Over a 60-week period, a patient with multiple warts received a total of 281 x 10(6) units of human leukocyte interferon (IFN-alpha) by intramuscular (IM) or intralesional (IL) injections. Circulating IFN was significantly higher following IM administration than after IL administration. These pharmacokinetics did not change. The patient's body temperature was always significantly elevated after administration of IFN. However, hyporeactivity to the febrile response developed when the interval between repeated injections of IFN was less than six days. The lymphocyte count was significantly decreased within 5-7 h after administration of IFN and had returned to normal by 24 hours, whereas total WBC, platelet, and monocyte counts were not altered. There was a depression of specific lymphocyte proliferative response to herpes simplex virus after multiple daily injections, but not after prolonged therapy. Circulating natural killer (NK) levels were not elevated during the first two months of IFN therapy. After the patient had received about 100 x 10(6) units of IFN, however, the NK cell level became elevated and remained elevated upon cessation of treatment. NK activity was stimulated by in vitro incubation of peripheral mononuclear cells with 1000 units of IFN during the initial phase of treatment.
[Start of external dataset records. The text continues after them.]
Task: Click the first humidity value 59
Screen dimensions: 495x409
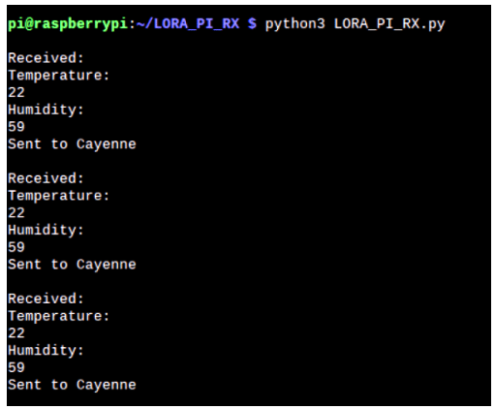Action: click(16, 127)
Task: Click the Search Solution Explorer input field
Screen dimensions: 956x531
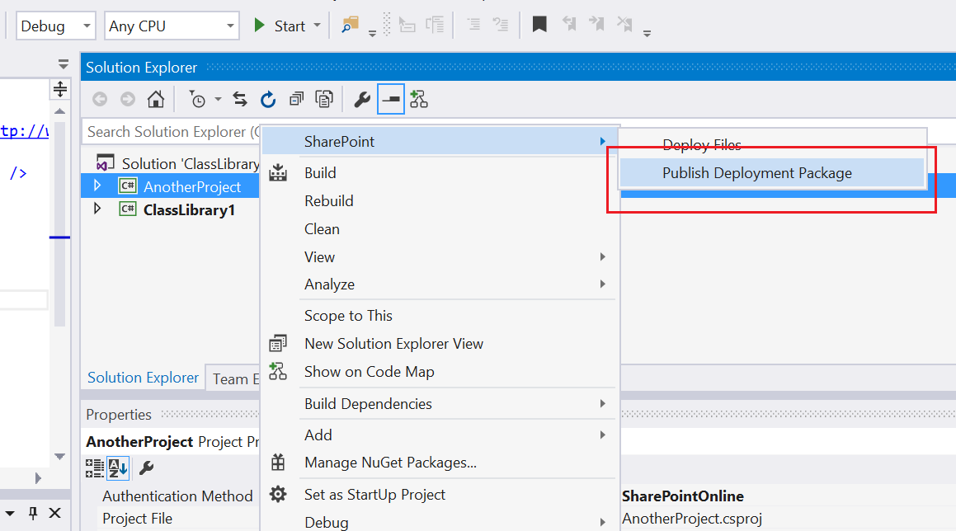Action: point(169,132)
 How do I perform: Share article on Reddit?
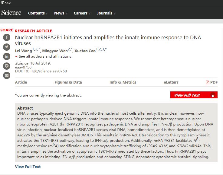[6, 66]
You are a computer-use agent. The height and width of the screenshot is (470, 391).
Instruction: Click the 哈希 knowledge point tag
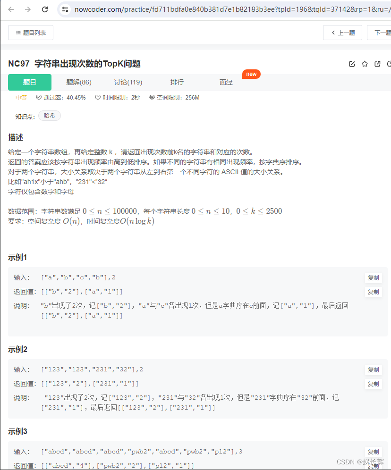click(x=49, y=115)
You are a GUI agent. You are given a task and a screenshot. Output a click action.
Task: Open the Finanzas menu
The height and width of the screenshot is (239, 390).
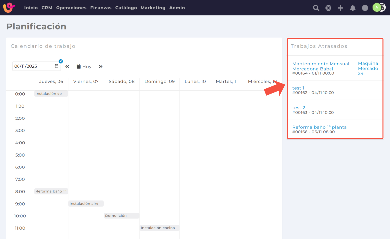[x=100, y=8]
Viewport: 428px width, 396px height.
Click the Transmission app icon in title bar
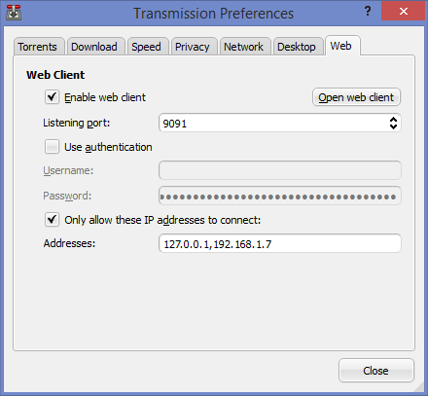tap(14, 13)
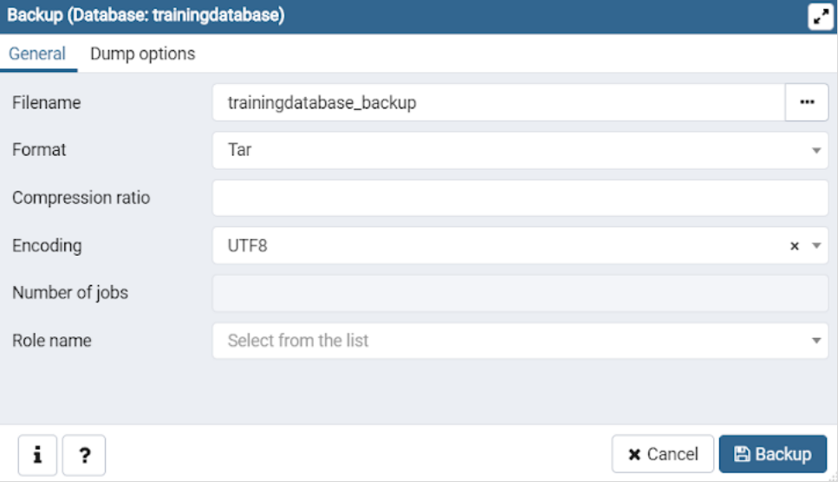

A decline of in vitro stimulation of NK activity by interferon developed during two subsequent periods of treatment with mean daily doses of 2.46 and 1.07 x 10(6) units of IFN. Long-term therapy in our patient with an average of 4.7 x 10(6) units of IFN/week was well tolerated, did not irreversibly affect platelet or white cell counts or nonspecific or virus-specific cell mediated immune responses, and enhanced circulating NK levels.